If you don't have insurance, as millions do and the number is drastically growing with growing unemployment, you just don't get surgeries when you need them. To come back to the bypass surgery example, if you have heart pains and it turns out you actually need bypass surgery, you'll be stuck with just meds unless you can affford at least 50,000$. Of course once you have a heart attack perhaps 6 months or two years later you'll be taken to the ER and supposing it takes you 2 weeks to die, that will cost a lot more to the tax payers than a timely surgery would have.
And then in our country you also have the cost of preventable disability. If you have a bad heart and can't afford surgey, then you wont be able to work and pay taxes. You'll become disabled and after a year or two of waiting (if you live that long!) you'll get approved for Social Security Disability. You'll get a lump sum from social security for the years since you put in your application and waited, you'll get social security payments as if you had kept on working till 65 at the same salary you had when you became disabled, and you get Medicare and then and only then you get your surgery, but by that time the damage will be so great that you might be disabled for the rest of your life and drawing social security all the years before you reach 65.

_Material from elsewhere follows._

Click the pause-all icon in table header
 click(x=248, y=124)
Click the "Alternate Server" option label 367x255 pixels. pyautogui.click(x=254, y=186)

But in Canada or other single payer system or whatever system insures access to health care for everyone, it might never have gotten to the need for bypass surgery. With regular doctor's visits (in the US, if you're not insured you're not going to pay $200 for a physical if you feel fine) high cholesterol would have been caught and treated before it did its damage. Or perhaps you could have gotten a stent, a much cheaper procedure. Treatment doesn't always work, but it works enough time to greatly diminish the need for expensive surgeries and disabilities.
Canadians live longer than we do, and the cost of their health care system (adjusted for population number) is less than our own, just as it is in all other countries where there is universal access to health care. Dont you feel even a little bit embarrassed that the US ranks only 36th in the world in life expectancy (same rank as Serbia)!
I suspect you're very young and/or healthy and you've never had to deal with private insurers jerking you around when you're ill, or with the lack of insurance. I'm on Medicare now, and it seems like heaven compared to the private insurers I've had in the past: I can now chose my own doctors, hospitals and specialists which you cannot do with private insurers. Major surgeries get approved in 24 hours and emergency ones in 30seconds --what a contrast to when I had to rely on private insurers in the US who seemed intend on slowing down whatever approval they were requested probably hoping that you'll die before the surgery so they can keep all the profits they made from your years of paying premiums and give them to their CEO as part of his 50million yearly bonus!